(DOCUMENT SEGMENT begins)
Atwood turns 68 this month. It has been more than a decade since her last collection of poetry appeared, a decade in which she seems to have fully cemented her stature as a novelist of the highest order. When you read her new poetry collection
The Door (McClelland & Stewart, $22.99), you’re inevitably led to question the significance of poetry in an era so seemingly disinterested in it, in the life of a writer who these days has become so famous for doing other kinds of writing, a prolific yet scrupulous writer who has arguably reached an age when writers start getting more particular about how they plan to spend the rest of their career.

Poetry, alternately rendered as something both fragile and immense, is the overt subject of several poems in
The Door. In “The Poets Hang On,” Atwood considers the obsolescence of poets, virtual panhandlers who “have that irritating look / of those who know more than we do,” yet have “forgotten how to tell us / how sublime we are.” In the opening lines of “Possible Activities” she regards literary habit with the tone of one annoyed by another who “could sit on your chair and pick over language / as if it were a bowl of peas.” In “Poetry Reading” she endures a poetic performance long enough to finally surrender to it, allowing herself to be moved while recognizing that “there’s a cold craft to it, as with beadwork / or gutting a mackerel.”

These pieces, to say the least, don’t take their relevance for granted. The poems about poetry set the others in relief, engaging a process through which the reader can see this diverse collection as cohesive, a clear, unhurried train of thought, of artistic and even moral logic rivers its way through. We see the “point” of this activity, and don’t need to ask ourselves why the talented Ms Atwood isn’t doing “more important things.” Poetry in
The Door, not unlike the prose work in Atwood’s recent volume The Tent, is facilitating a dialogue between Atwood’s most personal reflections and her reflections on her country and the world and the tumult in which they collaborate. Yes, the tone overall slips from the wistfulness of memories fading, to the playful otherness of animals and children, to mortality, apocalypse and, slightly more optimistically, the mystery of our collective future.
(DOCUMENT SEGMENT ends)
**WORK TO COMPLETE:**
(A) In the review of The Door, what two things does Atwood compare the "cold craft" of poetry to in "Poetry Reading"?
(B) Resume the review of The Door after its final sentence.
(DATA begins)
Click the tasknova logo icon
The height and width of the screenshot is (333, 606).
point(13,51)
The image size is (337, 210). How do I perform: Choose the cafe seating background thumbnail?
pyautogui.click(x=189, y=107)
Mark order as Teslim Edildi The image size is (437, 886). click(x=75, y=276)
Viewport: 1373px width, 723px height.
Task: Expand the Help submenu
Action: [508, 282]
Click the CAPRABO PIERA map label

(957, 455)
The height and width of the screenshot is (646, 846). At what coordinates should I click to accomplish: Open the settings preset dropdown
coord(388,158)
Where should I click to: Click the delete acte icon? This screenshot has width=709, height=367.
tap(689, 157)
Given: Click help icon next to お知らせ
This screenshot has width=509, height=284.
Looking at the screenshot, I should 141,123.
(DATA ends)
(DATA begins)
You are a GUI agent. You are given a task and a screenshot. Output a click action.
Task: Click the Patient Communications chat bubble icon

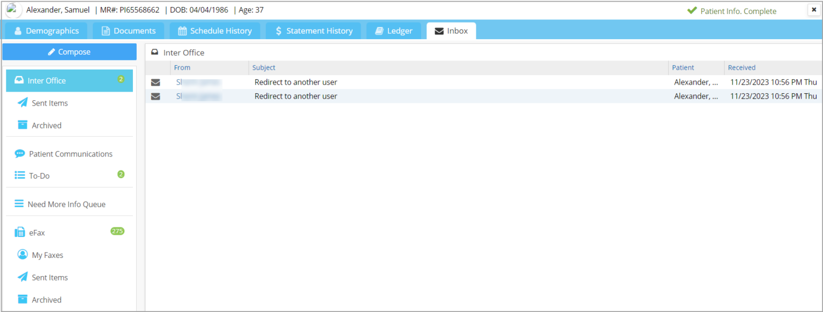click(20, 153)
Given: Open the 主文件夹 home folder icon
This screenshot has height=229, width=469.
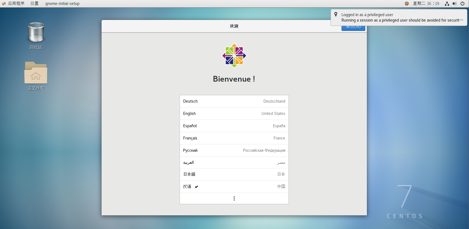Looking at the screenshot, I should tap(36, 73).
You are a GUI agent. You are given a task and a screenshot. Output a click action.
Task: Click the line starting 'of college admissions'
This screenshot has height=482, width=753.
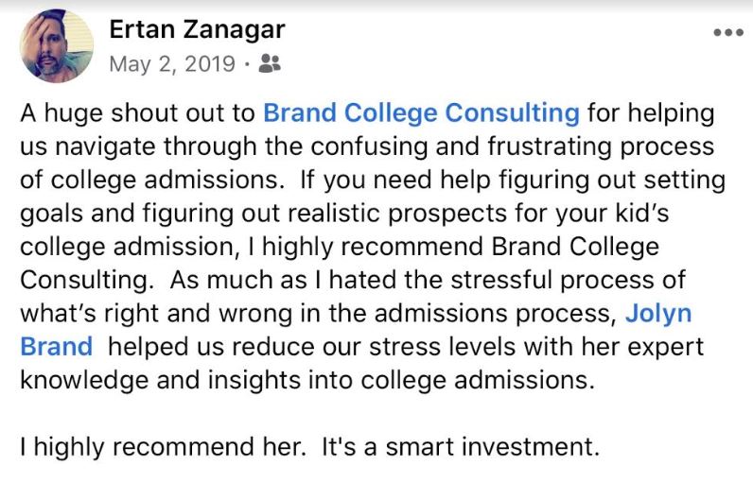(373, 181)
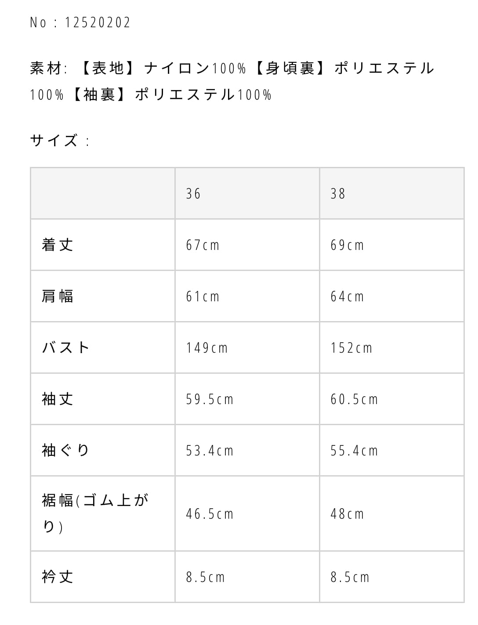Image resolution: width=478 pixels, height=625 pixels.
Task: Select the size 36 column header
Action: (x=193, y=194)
(DATA ends)
**WRITTEN ANSWERS:**
(A) Beadwork and gutting a mackerel.

(B)
The strikingly morbid poem “War Photo” makes a nice appendix to Susan Sontag’s final book
Regarding the Pain of Others, finding beauty and solace and finally saying a kind of prayer for a nameless dead victim of some atrocity. I especially liked the unambiguously themed “Weather.” Like “Dutiful,” “Weather” tries to figure out how guilty one should feel about issues clearly greater than any individual action. Climate change is conveyed with awe and alienation, with unease toward our culpability in the climate’s new layer of threat to human life. Weather is “blind and deaf and stupendous,” Atwood writes, “and has no mind of its own ... 

       Or does it? What if it does? 
       Suppose you were to pray to it, 
      what would you say?”

I don’t know if it’s because I always hear Atwood’s actual voice when I read her poetry, but hers strikes me always as a voice of authority. (Even when that voice comes across as too arch, which it rarely does here.) In “The Poet Has Come Back ...” Atwood implies that the poet’s authority can be maintained so long as the poet remains outsider and outlaw. In “Another Visit to the Oracle” this authority is summoned up in humorous and tremendous language that surveys the most frightful blind corners of modern life and carves out some role for the writer in it, ending with a summation that’s memorably piercing and unafraid to take up the torch of the great seer.

      “I’ll tell your story – 
      your story that was once so graceful 
      but now it is dark. 
      That’s what I do: 
      I tell dark stories 
      before and after they come true.”